Give back exactly the lines spanning from the one containing "ケーブルを有効利用！Lightning to microUSBアダプター (210, 872)" to the final line of the records below, and no others.

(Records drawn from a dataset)
== == ==
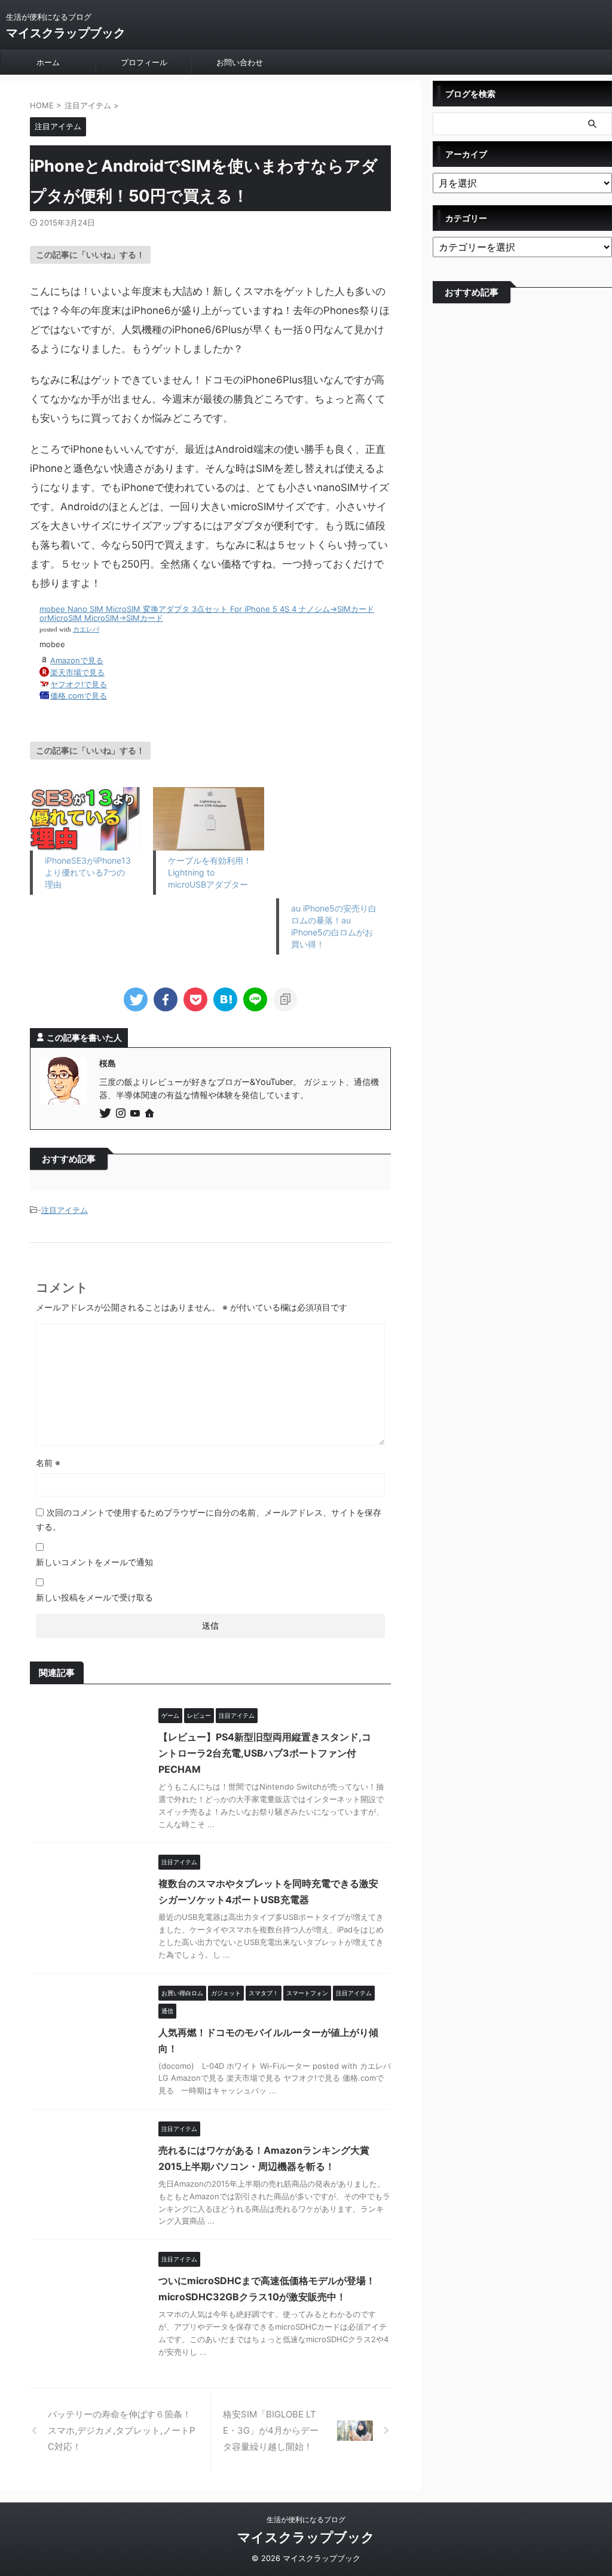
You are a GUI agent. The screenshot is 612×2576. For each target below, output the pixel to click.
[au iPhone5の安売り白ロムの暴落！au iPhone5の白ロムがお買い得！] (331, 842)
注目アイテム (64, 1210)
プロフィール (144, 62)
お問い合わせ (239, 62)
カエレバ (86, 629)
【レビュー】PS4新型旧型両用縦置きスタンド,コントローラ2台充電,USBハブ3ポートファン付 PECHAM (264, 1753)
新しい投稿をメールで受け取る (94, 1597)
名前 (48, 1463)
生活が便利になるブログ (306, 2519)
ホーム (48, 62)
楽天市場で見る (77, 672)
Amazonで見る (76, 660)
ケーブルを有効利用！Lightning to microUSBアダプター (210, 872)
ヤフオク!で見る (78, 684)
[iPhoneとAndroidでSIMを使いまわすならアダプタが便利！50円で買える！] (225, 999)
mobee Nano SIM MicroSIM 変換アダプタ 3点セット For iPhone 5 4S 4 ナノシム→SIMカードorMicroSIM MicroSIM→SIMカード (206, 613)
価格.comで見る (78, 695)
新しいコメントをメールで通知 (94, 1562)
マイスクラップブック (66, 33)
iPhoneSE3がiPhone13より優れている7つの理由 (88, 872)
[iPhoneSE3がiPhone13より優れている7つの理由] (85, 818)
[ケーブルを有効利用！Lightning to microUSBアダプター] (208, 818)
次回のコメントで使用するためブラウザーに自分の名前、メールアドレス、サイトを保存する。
== == ==
Response to this exercise
ケーブルを有効利用！Lightning to microUSBアダプター (210, 872)
ヤフオク!で見る (78, 684)
[iPhoneとAndroidでSIMを使いまわすならアダプタが便利！50円で買える！] (225, 999)
mobee Nano SIM MicroSIM 変換アダプタ 3点セット For iPhone 5 4S 4 ナノシム→SIMカードorMicroSIM MicroSIM→SIMカード (206, 613)
価格.comで見る (78, 695)
新しいコメントをメールで通知 (94, 1562)
マイスクラップブック (66, 33)
iPhoneSE3がiPhone13より優れている7つの理由 (88, 872)
[iPhoneSE3がiPhone13より優れている7つの理由] (85, 818)
[ケーブルを有効利用！Lightning to microUSBアダプター] (208, 818)
次回のコメントで使用するためブラウザーに自分の名前、メールアドレス、サイトを保存する。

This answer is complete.